The first thing I notice when looking at Pomar’s masterpiece of motion Gadanheiro (reaper) is the peculiar perspective. As a viewer I look up at the reaper whose heft spills from the frame. I see the underside of his chin, the foreshortened handle, the strong body. Sure it is a dance. Isn’t anything rhythmic like this just such? Any muscle memory. The reaper closes his eyes and tilts his head as he muscles the blade through a batter of wheat like a jazzman at the piano wandering through the scales, forgetting the very basic truth that it is his hands which pull magic into the air.

He is larger than the hills, bigger than the sky, and his blade lords over it all. To his gleaming tool, free of rust or wear unlike his clothing, he seems to simply listen, allowing his body to swing freely.

Or is it perhaps (“perhaps”: the sin of any art writer) that he looks away in pain? His eyes tight, his mouth formed into a frown just as his muscles have formed into knots that fit the swing and slice of repetition. Is it that he can no longer stomach to look at the brilliant violence of his work? Or, does he bite his thumb at the menial labor before him?

The thing that might separate this piece from a portrait glorifying manual labor (that separates it from a soviet portrait) is the interpretation of the the Gadanheiro’s face.

Long ago when I was yung naive art, I worked at a sheep farm eating weeds.

Two things stand out in my memories from those days: boredom and shoulder pain. Had I spent more time on the farm, perhaps my body would have changed to account for the imbalance and I would have been left with boredom.

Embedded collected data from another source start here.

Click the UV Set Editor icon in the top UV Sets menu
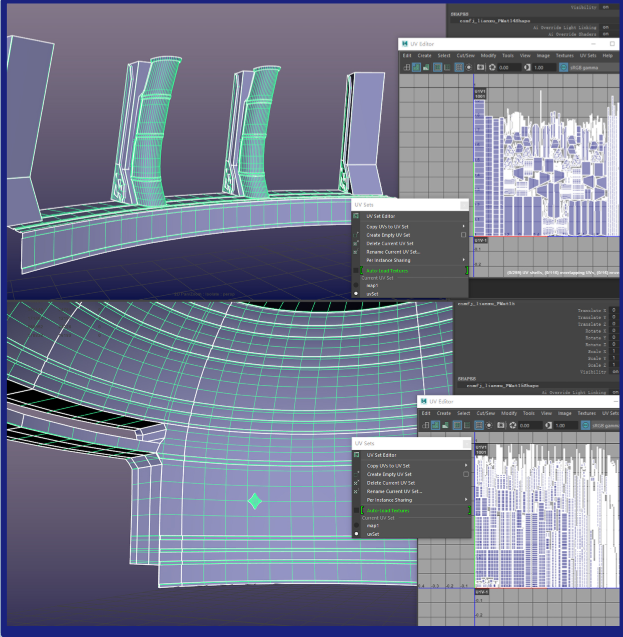 [356, 216]
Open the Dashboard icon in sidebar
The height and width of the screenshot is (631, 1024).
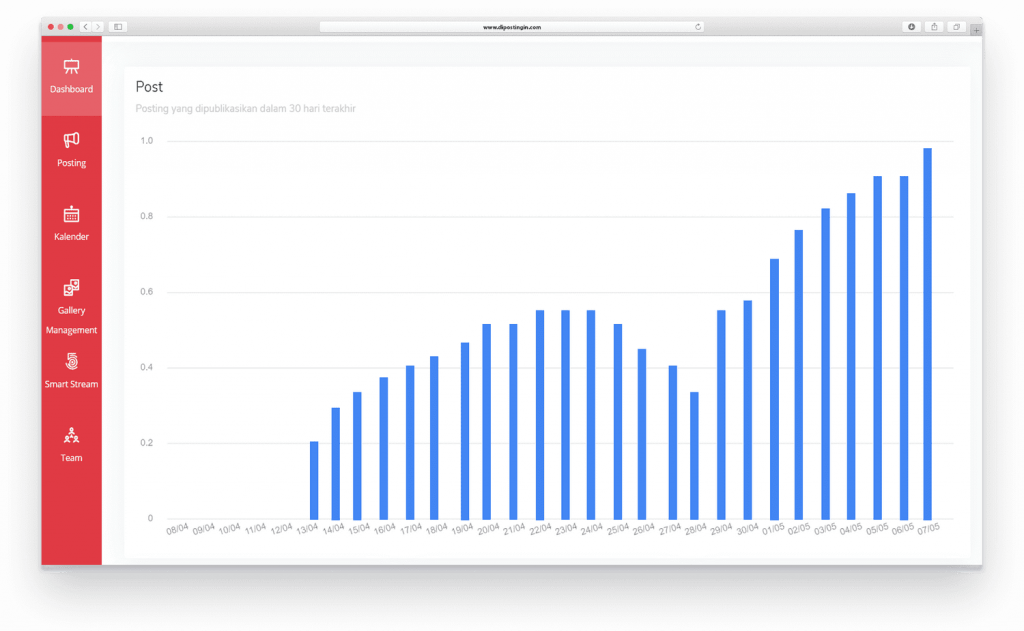coord(71,67)
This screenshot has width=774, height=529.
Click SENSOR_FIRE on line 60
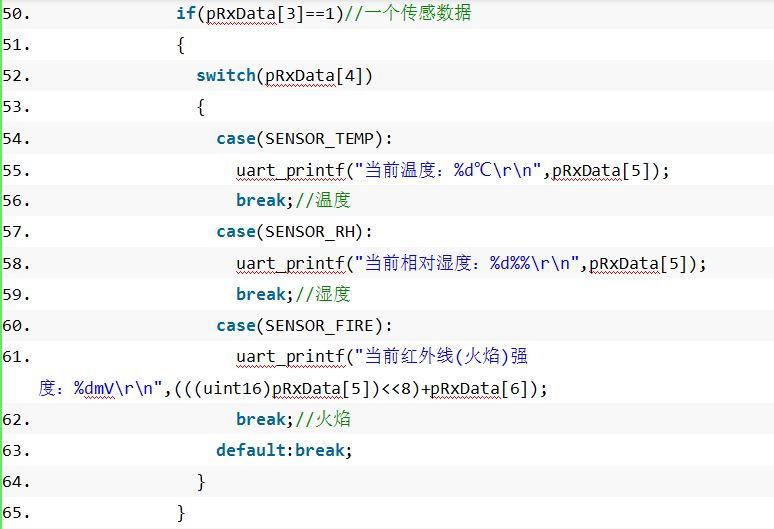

Might our Gadanheiro have succumb of just this boredom? After all, judging by the fields of yellow behind him, and the inching darkness above, he’s involved in a Sisyphean task.

I think not.

The chalk-like thick brushwork of the focal is not the work of Pomar but the stroke of the Gadanheiro. Likewise, the swooping sky swoops with him and the curving hills curve with him and the threadbare clothes cling to his pendula. The way the earth and surroundings are the creation of the Gadanheiro is exalted and divine feeling. This is no bored worker, but an artist of the land, the inspiration of his own painting.

This painting I believe is intended to be a celebration of motion. With thick, coarse, vibrant, emotive patterns and strokes, Pomar elevates the low art of husbandry into something religious. What the Gadanheiro thinks of Pomar’s task and of his own, is all in the face.

Is it communist? Yeah probably. It’s fucking excellent communist prop…sign me up bitches.